/clarity-wasm

`clar2wasm` is a compiler for generating WebAssembly from Clarity.

Primary LanguageRustGNU General Public License v3.0GPL-3.0

   / / /     ▶ clarity-wasm
  | | |        Compile Clarity to Wasm.
   \ \ \       Generate WebAssembly from your Clarity code for fast and portable execution.

Introduction Features Quick Start Documentation Contribute codecov


Introduction

clar2wasm is a compiler for generating WebAssembly from Clarity.

Features

Quick-start

Clone the repository

This repository includes the stacks-blockchain as a submodule, to keep in sync with the proper version of the clarity crate defined there. To clone this repo and its submodule, use:

git clone --recurse-submodules https://github.com/stacks-network/clarity-wasm.git

If you have cloned this repository without the --recurse-submodules flag, you can use:

git submodule update --init --recursive

Command line tool

Install the command line tool, clar2wasm with:

cargo install --path clar2wasm

Once installed, try compiling one of our examples:

clar2wasm tests/contracts/define-read-only-0.clar

This will generate a wasm file, tests/contracts/define-read-only-0.wasm, from the Clarity source code.

You can view the text format of the generated Wasm by using a tool like wasm2wat:

wasm2wat tests/contracts/define-read-only-0.wasm

The output should contain the definition of the simple function:

  (func $simple (type 2) (result i64 i64)
    (local i32)
    global.get 0
    local.set 0
    block (result i64 i64)  ;; label = @1
      i64.const 42
      i64.const 0
    end
    local.get 0
    global.set 0)

Crate

clar2wasm is also available as a Rust library crate, to embed into other Rust projects.

Documentation

Top-Level Expressions

Any top-level expressions from a Clarity contract are added into a .top-level function that is exported from the generated Wasm module. This function should be called only once, during contract deployment. This top-level code also includes calls to the host-interface functions to register definitions in the contract.

ABI

WebAssembly only supports basic number types, i32, i64, f32, and f64. We need to decide how to map Clarity types into these Wasm types.
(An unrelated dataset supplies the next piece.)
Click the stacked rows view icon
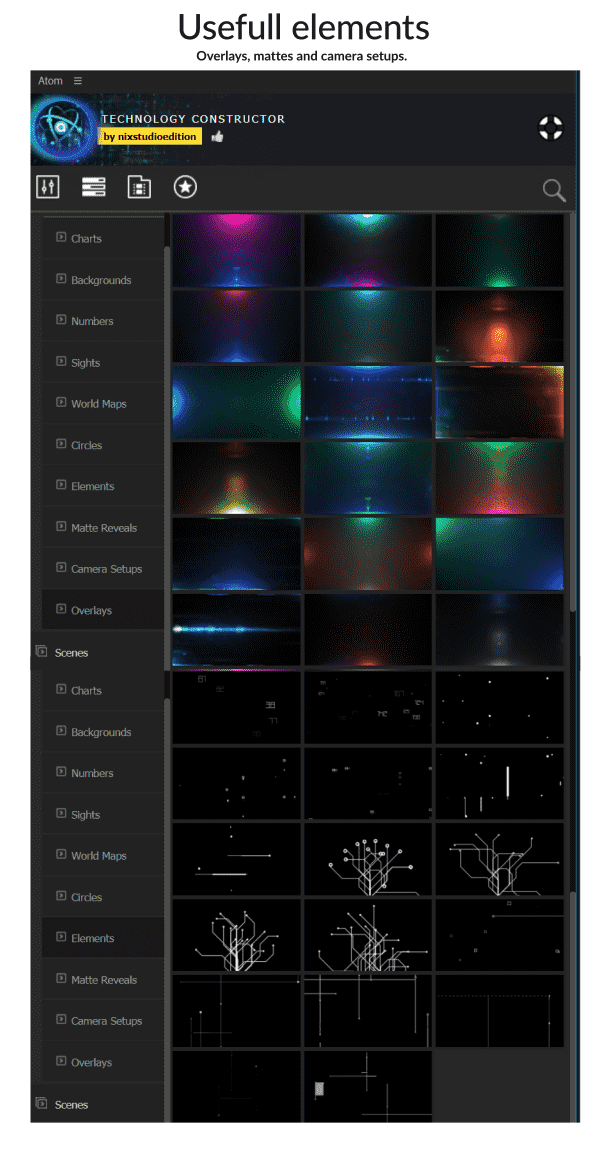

  • int: pair of i64s (upper, lower)
  • uint: pair of i64s (upper, lower)
  • bool: i32 (0 for false, 1 for true)
  • principal: i32 offset in call stack, i32 length; call stack contains 21 bytes for standard principal (1 byte version, 20 byte Hash160) followed by 1 byte indicating the length of the contract name, which, if non-zero, is followed by the contract name string.
  • buff: i32 offset in call stack, i32 length
  • string-ascii: i32 offset in call stack, i32 length
  • string-utf8: i32 offset in call stack, i32 length; the string is represented as array of 4 byte (big-endian) Unicode scalars
  • list: i32 offset in call stack, i32 length
  • tuple: each value in the tuple concatenated
  • optional: i32 indicator (0 for none, 1 for some), followed by value for some
  • response: i32 indicator (0 for err, 1 for ok) followed by ok value, then err value
  • When a type is not known, for example, in a response where either the ok or the err are never used, the NoType is represented with an i32 with a value of 0.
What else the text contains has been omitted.